RECORDS SUPPLIED
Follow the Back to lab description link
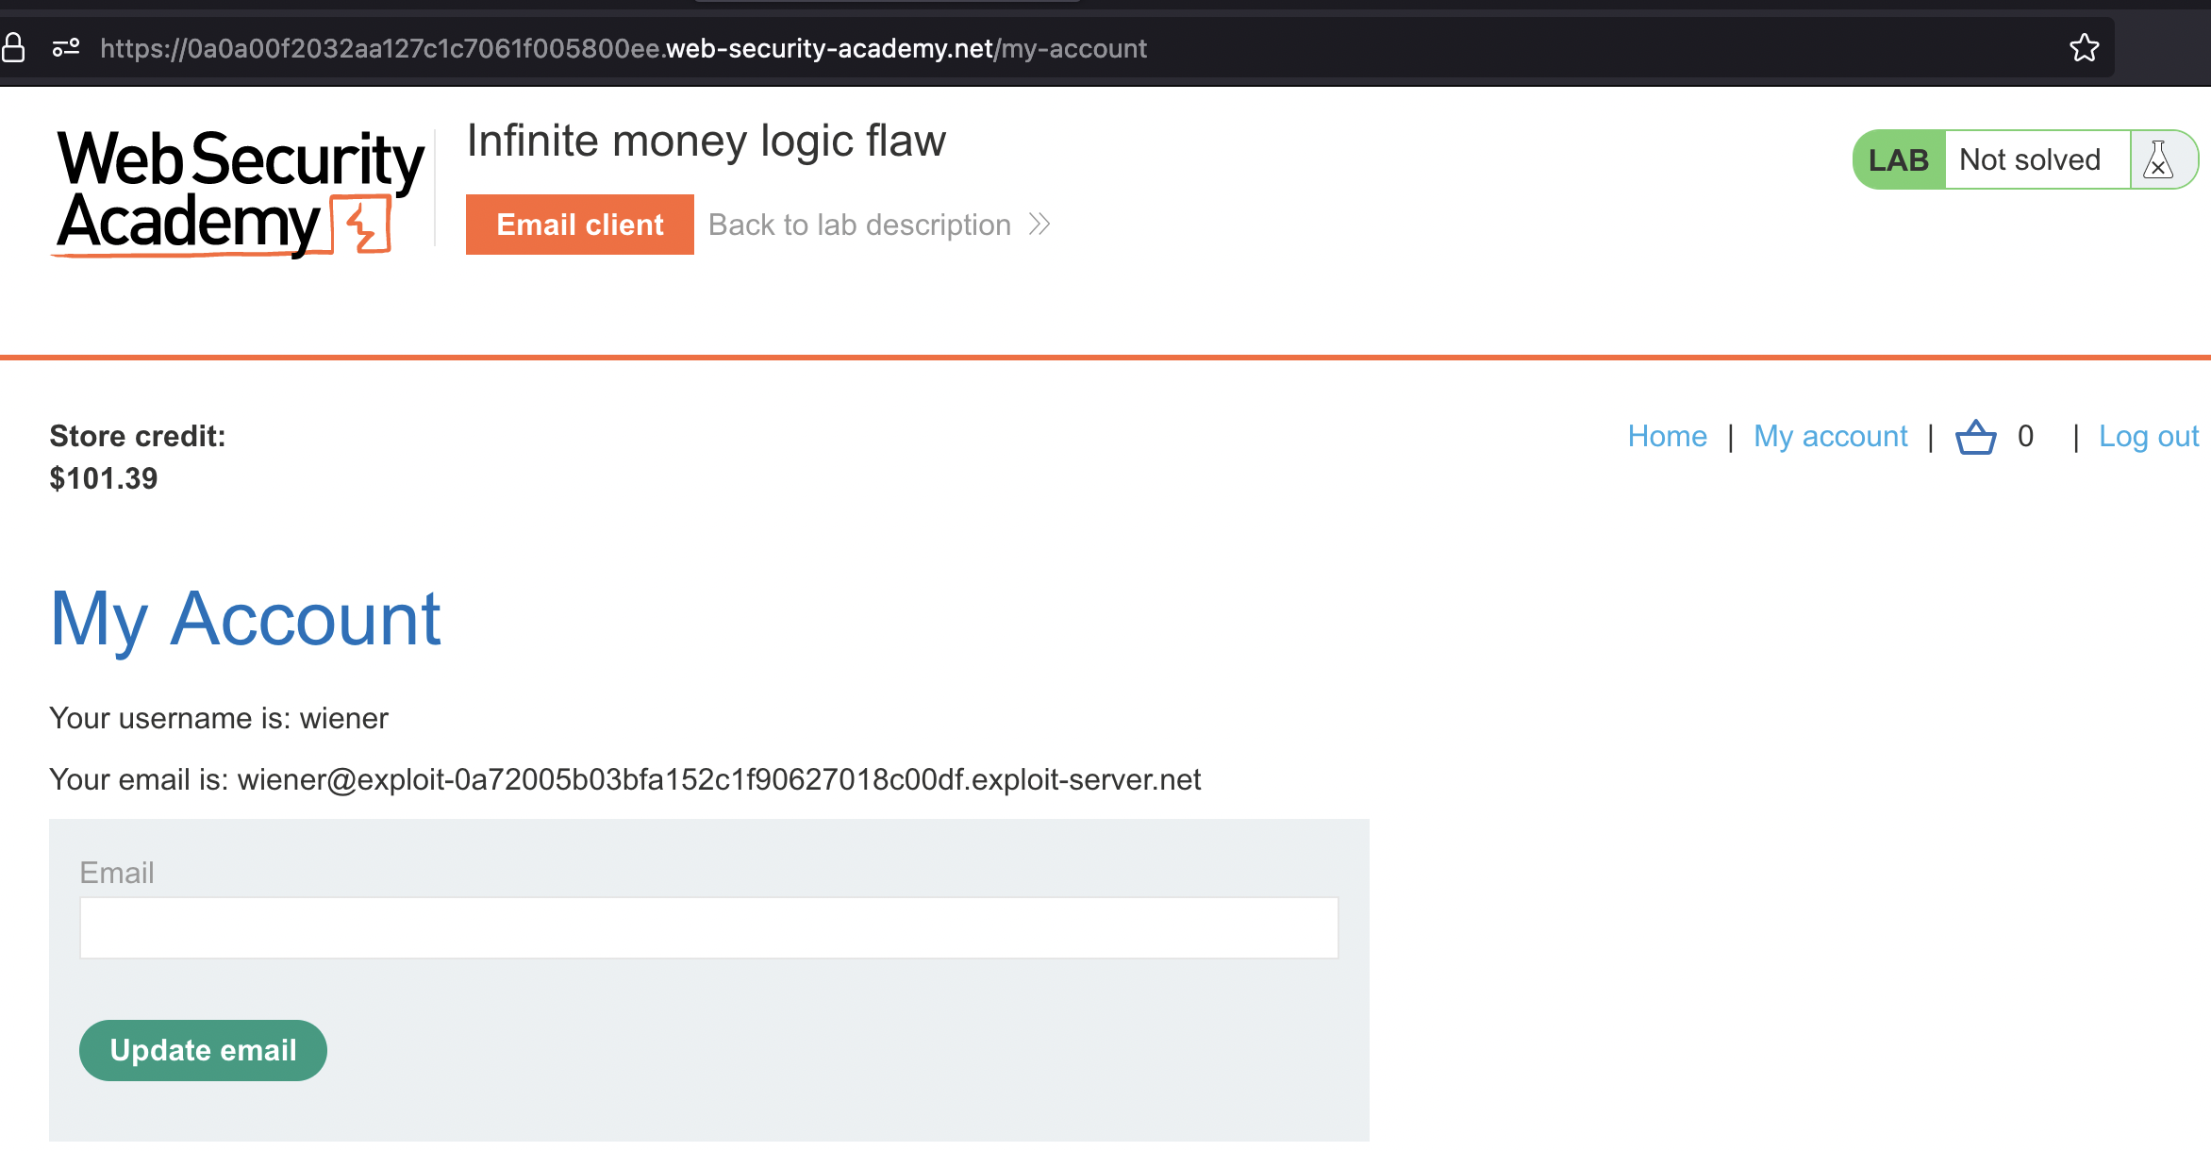[x=859, y=225]
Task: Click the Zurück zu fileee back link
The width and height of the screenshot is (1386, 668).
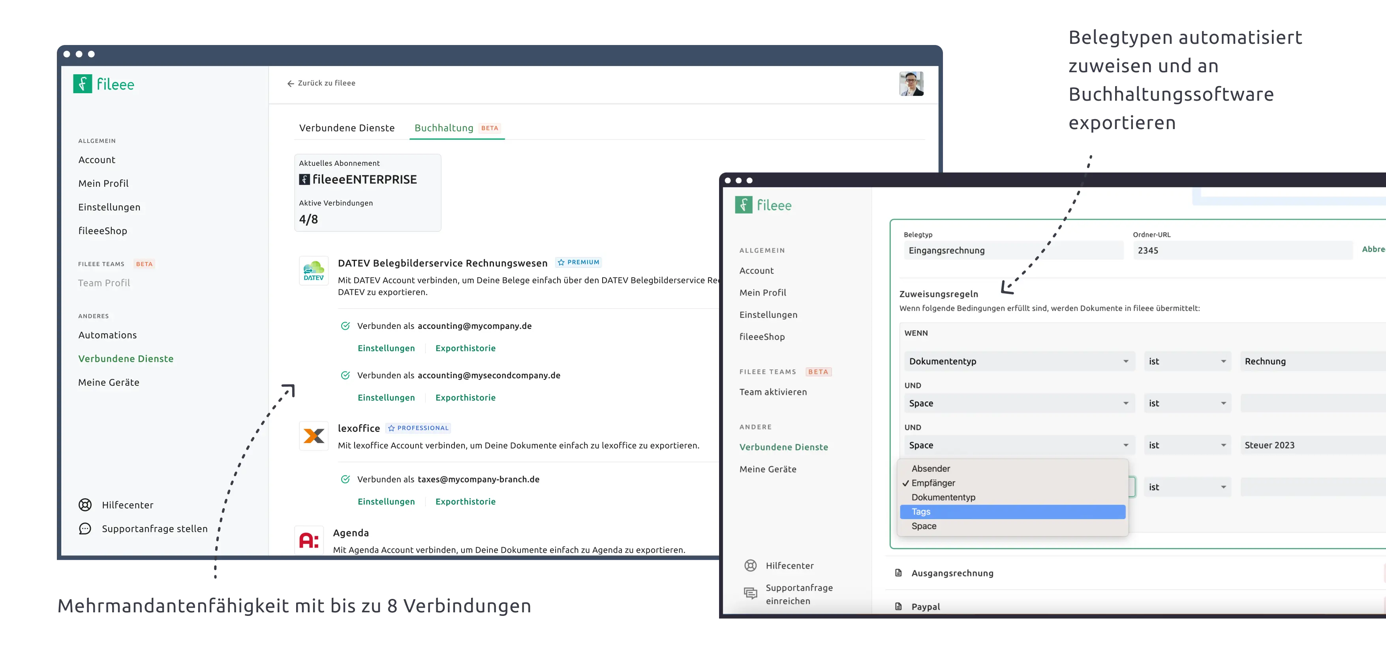Action: click(321, 83)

YOUR OBJECTIVE
The expected answer is the data retyped exactly, without pictures.

SOLUTION FOR THIS PROBLEM
Follow the Back to lab description link
[x=859, y=225]
Task: Click the Zurück zu fileee back link
The width and height of the screenshot is (1386, 668).
Action: click(321, 83)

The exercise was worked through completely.